From e72f0b6c9b3c990369d99d5604eeb6b387e49a15 Mon Sep 17 00:00:00 2001
From: Shen <huibishe@amazon.com>
Date: Fri, 8 Sep 2017 15:10:40 +0200
Subject: [PATCH] Input warping using Kumar warping

---
 GPy/models/__init__.py              |   1 +
 GPy/models/input_warped_gp.py       | 149 ++++++++++++++++
 GPy/testing/model_tests.py          |  62 +++++++
 GPy/util/__init__.py                |   2 +-
 GPy/util/input_warping_functions.py | 262 ++++++++++++++++++++++++++++
 5 files changed, 475 insertions(+), 1 deletion(-)
 create mode 100644 GPy/models/input_warped_gp.py
 create mode 100644 GPy/util/input_warping_functions.py

diff --git a/GPy/models/__init__.py b/GPy/models/__init__.py
index ce7ba50b..35d11cd7 100644
--- a/GPy/models/__init__.py
+++ b/GPy/models/__init__.py
@@ -9,6 +9,7 @@ from .gplvm import GPLVM
 from .bcgplvm import BCGPLVM
 from .sparse_gplvm import SparseGPLVM
 from .warped_gp import WarpedGP
+from .input_warped_gp import InputWarpedGP
 from .bayesian_gplvm import BayesianGPLVM
 from .mrd import MRD
 from .gradient_checker import GradientChecker, HessianChecker, SkewChecker
diff --git a/GPy/models/input_warped_gp.py b/GPy/models/input_warped_gp.py
new file mode 100644
index 00000000..6c31ebcf
--- /dev/null
+++ b/GPy/models/input_warped_gp.py
@@ -0,0 +1,149 @@
+# Copyright (c) 2012, GPy authors (see AUTHORS.txt).
+# Licensed under the BSD 3-clause license (see LICENSE.txt)
+
+import numpy as np
+
+from ..core import GP
+from .. import likelihoods
+from ..util.input_warping_functions import KumarWarping
+from .. import kern
+
+
+class InputWarpedGP(GP):
+    """Input Warped GP
+
+    This defines a GP model that applies a warping function to the Input.

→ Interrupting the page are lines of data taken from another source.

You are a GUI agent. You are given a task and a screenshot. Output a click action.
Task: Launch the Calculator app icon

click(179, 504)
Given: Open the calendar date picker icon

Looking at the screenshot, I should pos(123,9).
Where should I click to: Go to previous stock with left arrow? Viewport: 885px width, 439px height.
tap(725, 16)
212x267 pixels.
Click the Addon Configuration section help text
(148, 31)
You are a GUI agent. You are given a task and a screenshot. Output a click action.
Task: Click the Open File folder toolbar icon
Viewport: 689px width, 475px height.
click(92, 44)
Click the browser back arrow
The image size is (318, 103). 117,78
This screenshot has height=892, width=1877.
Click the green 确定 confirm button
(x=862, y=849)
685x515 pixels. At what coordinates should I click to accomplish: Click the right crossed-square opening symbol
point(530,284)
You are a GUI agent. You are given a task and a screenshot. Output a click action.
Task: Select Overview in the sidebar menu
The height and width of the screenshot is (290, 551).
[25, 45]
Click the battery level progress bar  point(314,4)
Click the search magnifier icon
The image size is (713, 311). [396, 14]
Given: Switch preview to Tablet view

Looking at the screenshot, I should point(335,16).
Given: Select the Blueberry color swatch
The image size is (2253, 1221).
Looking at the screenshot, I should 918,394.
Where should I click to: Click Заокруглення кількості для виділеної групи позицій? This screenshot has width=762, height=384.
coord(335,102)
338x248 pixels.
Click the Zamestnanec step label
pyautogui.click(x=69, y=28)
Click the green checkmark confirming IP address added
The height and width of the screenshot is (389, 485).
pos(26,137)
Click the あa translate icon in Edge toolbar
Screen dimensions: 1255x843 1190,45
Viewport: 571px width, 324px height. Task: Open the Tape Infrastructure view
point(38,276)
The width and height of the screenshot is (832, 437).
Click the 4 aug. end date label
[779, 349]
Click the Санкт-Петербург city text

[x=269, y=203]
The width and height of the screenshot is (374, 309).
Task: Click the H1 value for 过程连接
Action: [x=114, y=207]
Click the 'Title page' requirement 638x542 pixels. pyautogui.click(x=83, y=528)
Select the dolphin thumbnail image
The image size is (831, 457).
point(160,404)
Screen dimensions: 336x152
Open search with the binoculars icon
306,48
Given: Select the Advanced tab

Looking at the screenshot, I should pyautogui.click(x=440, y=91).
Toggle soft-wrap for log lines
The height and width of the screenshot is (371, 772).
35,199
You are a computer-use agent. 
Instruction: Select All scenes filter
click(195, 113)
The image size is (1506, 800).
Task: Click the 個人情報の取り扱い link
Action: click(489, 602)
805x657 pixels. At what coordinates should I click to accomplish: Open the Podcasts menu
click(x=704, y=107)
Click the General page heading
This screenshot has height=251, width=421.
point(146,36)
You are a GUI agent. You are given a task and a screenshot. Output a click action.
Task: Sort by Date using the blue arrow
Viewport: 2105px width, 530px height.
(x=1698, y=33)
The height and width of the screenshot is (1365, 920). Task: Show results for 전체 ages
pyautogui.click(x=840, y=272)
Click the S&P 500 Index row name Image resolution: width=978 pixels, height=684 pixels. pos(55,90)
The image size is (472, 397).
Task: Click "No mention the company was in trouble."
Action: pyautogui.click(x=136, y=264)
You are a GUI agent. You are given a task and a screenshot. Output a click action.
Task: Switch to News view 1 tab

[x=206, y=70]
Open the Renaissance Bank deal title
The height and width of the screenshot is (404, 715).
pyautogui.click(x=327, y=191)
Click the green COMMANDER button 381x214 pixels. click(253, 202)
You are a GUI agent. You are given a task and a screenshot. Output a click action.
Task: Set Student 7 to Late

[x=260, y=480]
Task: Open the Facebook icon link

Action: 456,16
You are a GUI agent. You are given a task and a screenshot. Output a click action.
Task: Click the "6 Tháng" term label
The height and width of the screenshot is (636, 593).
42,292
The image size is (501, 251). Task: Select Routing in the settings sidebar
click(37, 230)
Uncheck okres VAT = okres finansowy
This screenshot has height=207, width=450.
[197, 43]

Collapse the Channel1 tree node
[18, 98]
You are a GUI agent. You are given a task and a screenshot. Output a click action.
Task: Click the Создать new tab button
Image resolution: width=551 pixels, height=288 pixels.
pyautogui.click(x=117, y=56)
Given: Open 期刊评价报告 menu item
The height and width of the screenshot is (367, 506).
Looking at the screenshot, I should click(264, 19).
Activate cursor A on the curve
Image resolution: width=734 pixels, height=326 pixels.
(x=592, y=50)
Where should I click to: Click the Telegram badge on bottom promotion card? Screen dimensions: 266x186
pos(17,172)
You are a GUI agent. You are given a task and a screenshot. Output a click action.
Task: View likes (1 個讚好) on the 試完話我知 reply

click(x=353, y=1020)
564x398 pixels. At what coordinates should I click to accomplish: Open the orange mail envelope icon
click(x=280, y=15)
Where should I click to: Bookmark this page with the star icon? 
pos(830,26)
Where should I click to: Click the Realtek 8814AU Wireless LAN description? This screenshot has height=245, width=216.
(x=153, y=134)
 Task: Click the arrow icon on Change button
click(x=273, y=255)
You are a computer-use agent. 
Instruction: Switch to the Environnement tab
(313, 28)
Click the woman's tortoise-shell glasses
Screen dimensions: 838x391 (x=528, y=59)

+    By default, it uses Kumar Warping (CDF of Kumaraswamy distribution)
+
+    Parameters
+    ----------
+    X : array_like, shape = (n_samples, n_features) for input data
+
+    Y : array_like, shape = (n_samples, 1) for output data
+
+    kernel : object, optional
+        An instance of kernel function defined in GPy.kern
+        Default to Matern 32
+
+    warping_function : object, optional
+        An instance of warping function defined in GPy.util.input_warping_functions
+        Default to KumarWarping
+
+    warping_indices : list of int, optional
+        An list of indices of which features in X should be warped.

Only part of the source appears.